EU HRC: Italian mills offering to Germany

  • : Metals
  • 19/07/05

Italian mills are once again offering to Germany and the Benelux region after domestic prices slipped in recent weeks.

German buyers have been offered €485-490/t base delivered from Italy, although there was talk of one mill being as low as €440/t. But buyers are reluctant to place, with one Benelux service centre still waiting for an order agreed in April. Demand in Germany remains low — the country's industrial orders fell by 2.2pc month on month in May.

Mills had been seeking €490/t ex-works in the spot market for a few weeks, but failed to achieve these levels and are now seeking €480/t ex-works. One steelmaker has recently finalised half-yearly contract talks with an automotive supplier at an €18/t reduction from the first half of 2019, leaving its price just above €500/t for that contractual business.

The Argus domestic northwest Europe HRC index was unmoved at €475/t ex-works, underpinned by 12 inputs from buy and sell-side sources. One buyer suggested this level was only available from a re-roller, with other mills at higher levels.

The daily Italian index nudged up by €0.50/t to €457/t ex-works on nine inputs from buy and sell-side sources, leaving the discount for Italian material at €18/t.

Italian mills are also looking to export markets again as they try to offset slowing domestic demand. There was continued talk of one mill selling to Turkey at $505/t cfr. A Turkish mill was offering to Italy at €455-460/t cif still, but not attracting many orders given competitive domestic prices and short lead times. Its offer to Spain was €470/t cif, though traders were confident that they could buy at €465/t cif. Turkey's two other hot-rolled coil producers are largely out of the market.

Material was also offered to Antwerp at €470-475/t cif. Cold-rolled coil was offered at €555/t delivered service centre, but this failed to attract demand given the high level of uncertainty in the market.

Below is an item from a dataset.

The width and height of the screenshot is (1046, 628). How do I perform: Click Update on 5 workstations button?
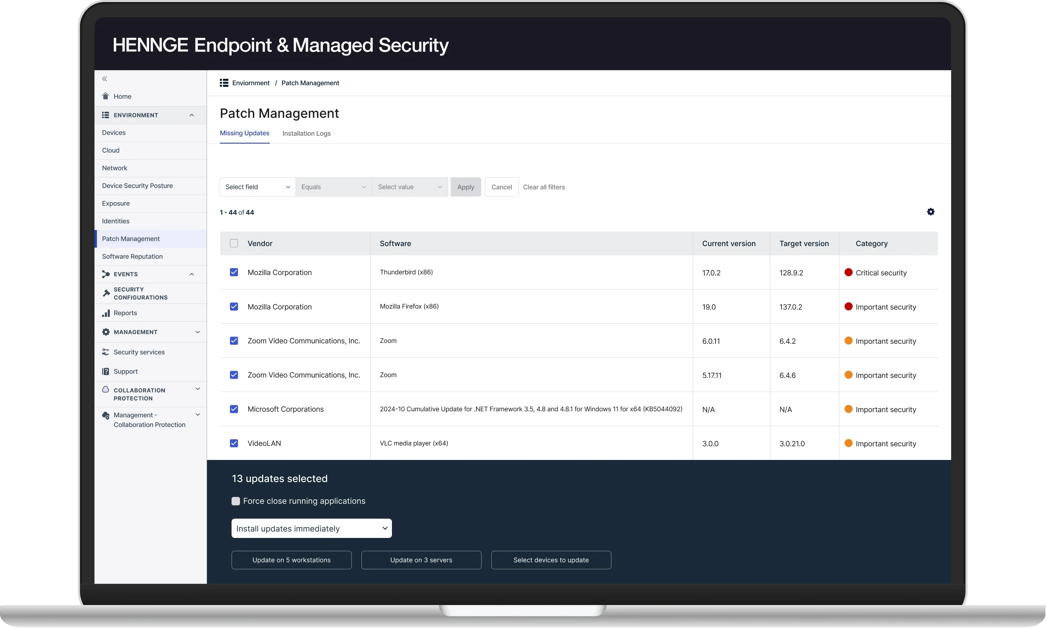pyautogui.click(x=291, y=560)
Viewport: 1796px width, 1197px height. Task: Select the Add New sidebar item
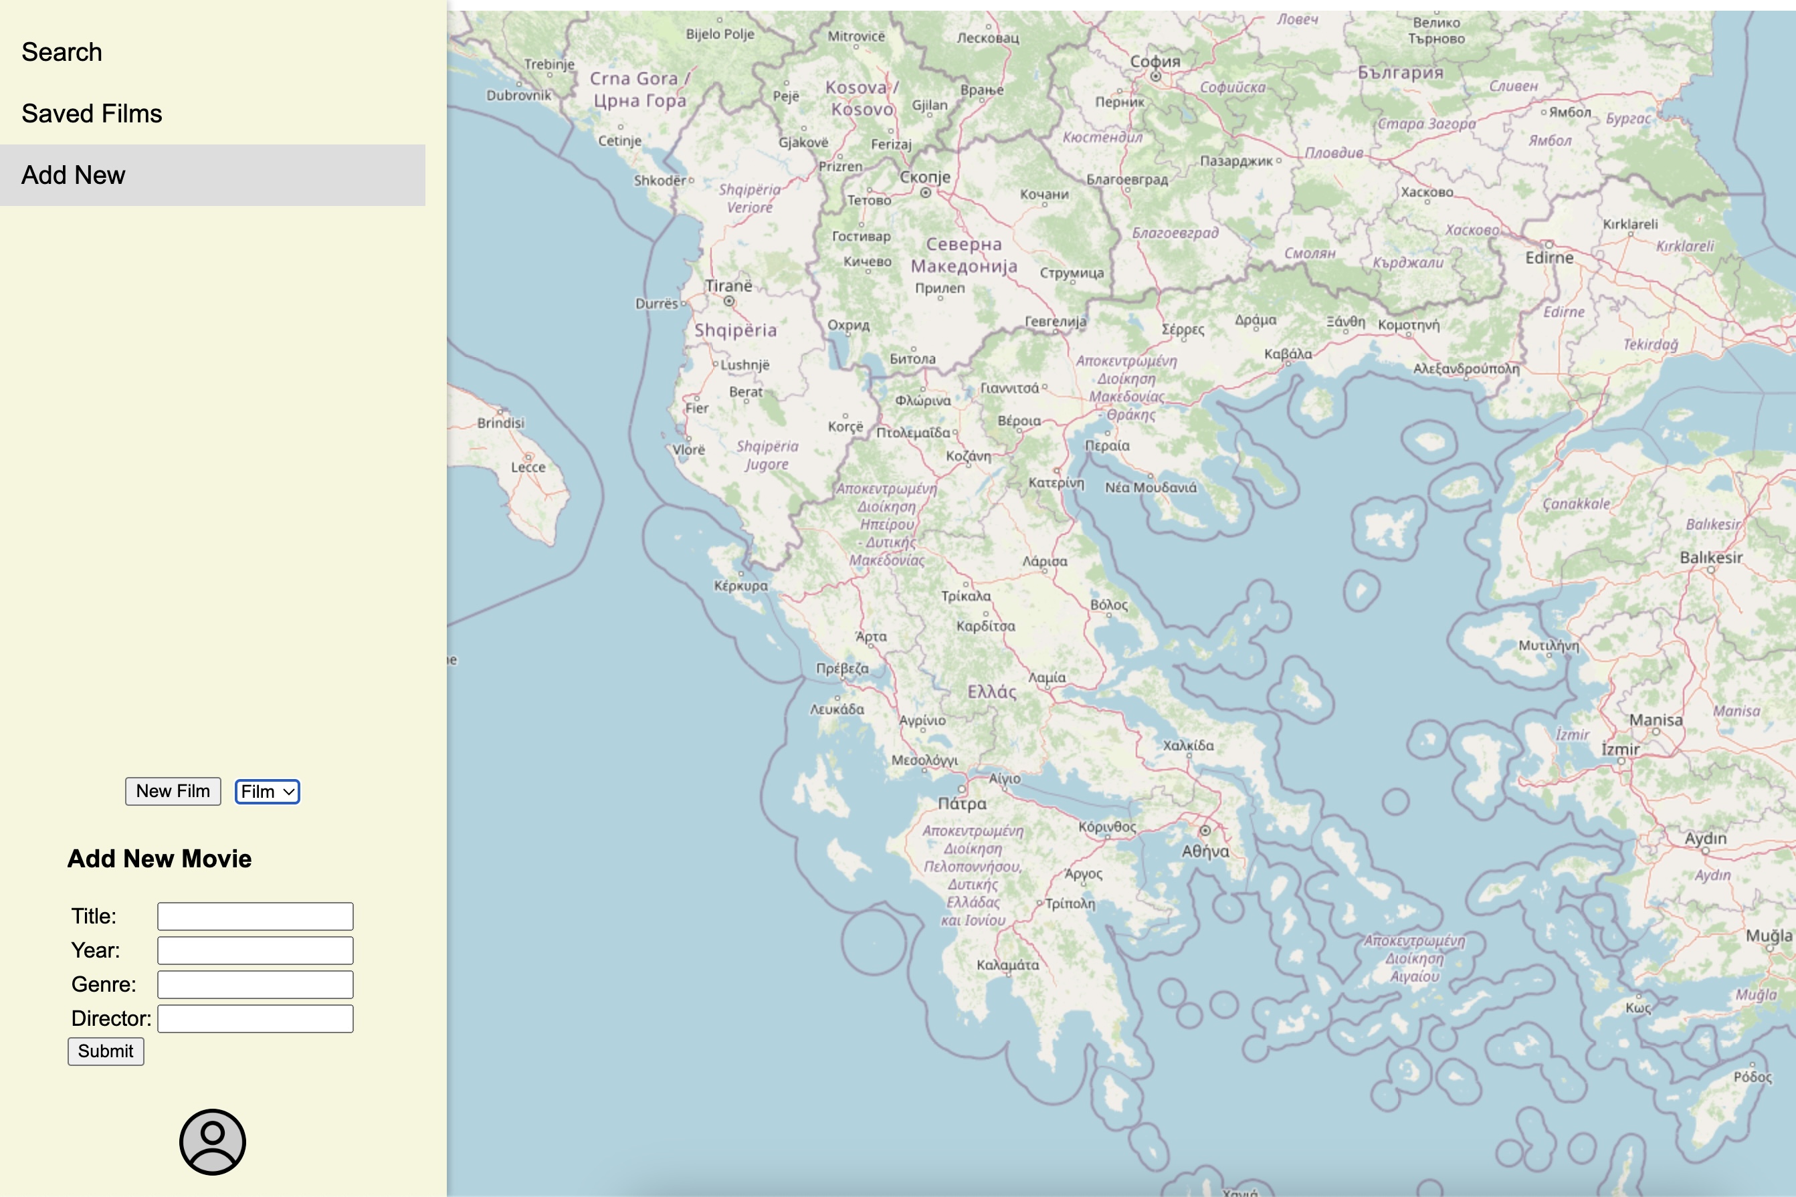(73, 176)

Traders are still struggling to make import offers work to Europe, although some might now be taking long positions in expectation of an uptick in fourth-quarter pricing. Many believe the market will firm in the fourth quarter with the steel safeguard review seen as tightening HRC supply, and as production cuts bite and import arrivals are likely to be low. Some also expect the automotive market to normalise by then, once carmakers finalise destocking of inventory amassed during the transition to the Worldwide Harmonised Light Vehicle Test Procedure, which was implemented towards the end of last year.

Traders are also taking some galvanised steel positions from Turkey, perhaps as they envisage prices increasing because China has exceeded its 4B quota. But mills are struggling with their galvanised steel contracts because of the amount of material in the marketplace.

One service centre said its inventory was balanced, and it was receiving more stock now rather than reducing.